Now, here's the irony; right now, IRA's and future possibilities for making income aside, our financial situation is precarious, at best, but we are living the most luxurious life that we have ever lived. We are living inside of a game reserve, something very few people will ever get to do. We can hop in our car and go on game drives every day, seeing rhino, kudu, ostrich, giraffe, eland, zebra, wildebeest and more. We are still cooking for ourselves, cleaning our own toilets and doing our own laundry, but we also have the luxury of living a life where both of us are home with the kids all day, every day. I might get the chance to stay home with the kids again, but for Darin this is a once in a lifetime opportunity. We have time to read books for pleasure, every day. We spend time together cooking meals from scratch, something we never had time to do before. We get to hear our kids play pretend and listen to the funny stuff they say and see their little minds working as they learn new things each day. Do we always relish our kids being with us all day, every day? Truthfully, no, but we are wise enough to realize it is a privilege and blessing that many of our friends and family would love to have. Our house sitting stint in December was more like a month long vacation, filled with swimming, sunning, eating fresh fruit, watching mindless TV and talking with friends via the wonders of the internet. We will most likely never, ever have a month to just sit and do absolutely nothing until we retire!

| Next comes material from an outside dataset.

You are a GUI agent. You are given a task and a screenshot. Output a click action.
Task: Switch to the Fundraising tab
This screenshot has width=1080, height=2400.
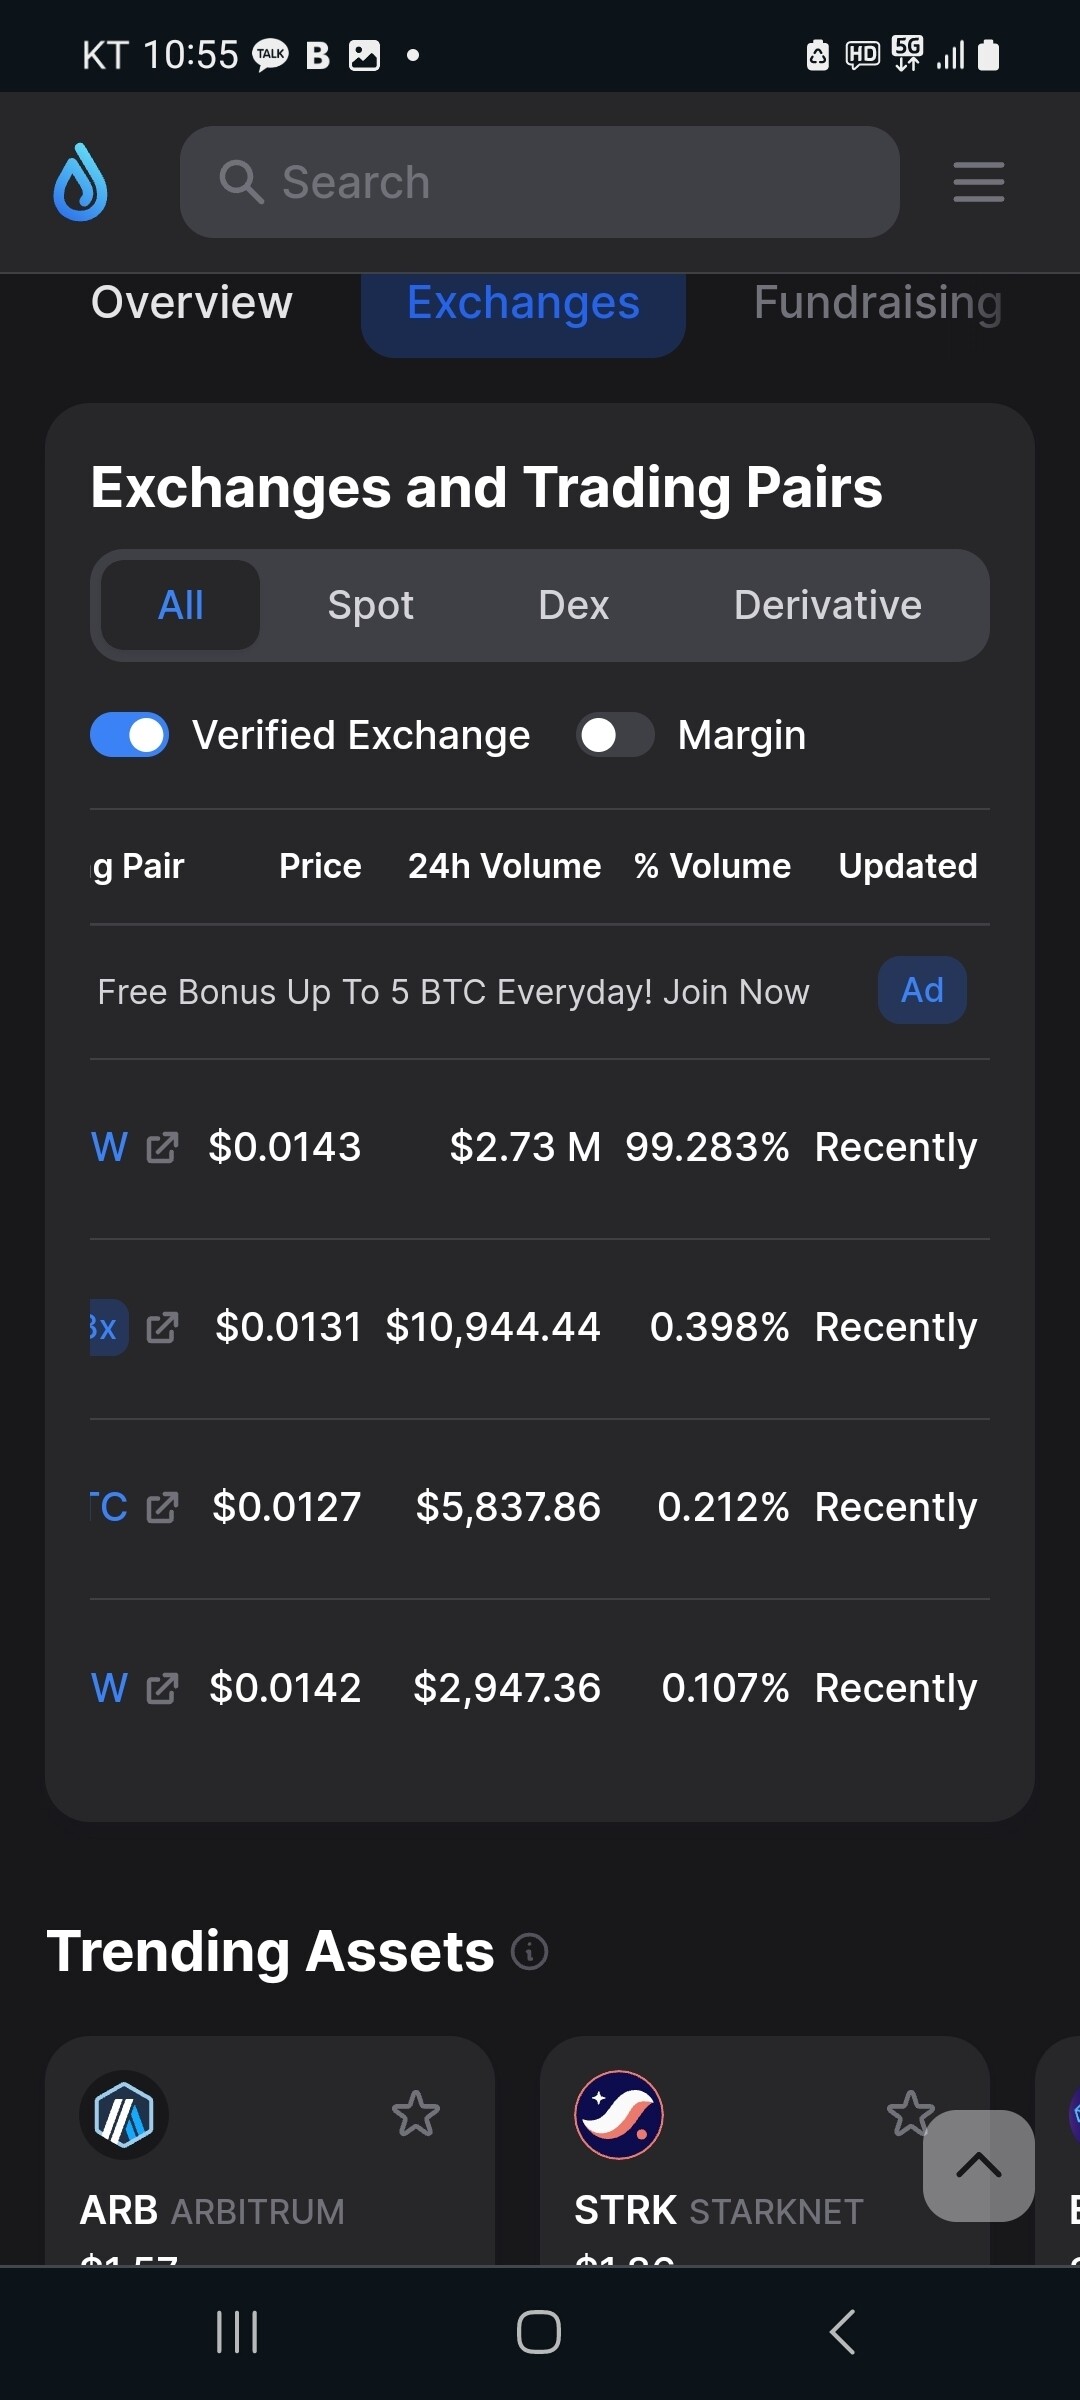click(x=877, y=303)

We are just an average family getting to live an above average life. It almost makes me laugh to think that on the one hand we can't pay for groceries, but on the other hand we are living a total dream life. I think I'm going to keep embracing the "dream life" as a gift that God is giving our family as He prepares us for whatever is coming next.
Just so you don't get the wrong idea about us, we don't plan to live like moochers for the rest of our life, but for the time being we don't really have a choice. We are still in this time of waiting; this indefinite, seemingly unending time of waiting. At this point, we can't just leave. We have a lot of time and money, both our own and others, invested in this business venture, and to just pack up and leave wouldn't be the prudent thing to do. I feel like both Darin and I have been broken down enough that we fully realize we are not in control of our lives. This doesn't mean that our trust in God is anywhere close to being perfect, because we still have a long way to go, but we are well aware that God is in a much better position to move the powers that be in the different government and land management departments than we are. We have done, and will continue to do, what we can to keep the process moving forward, but we do so knowing that God's plan for us, which may not be what we have so carefully planned on and prepared for, will always be the best path for us to follow.
While we wait for that plan to unfold, we will just keep enjoying the ironic life that we've found ourselves in.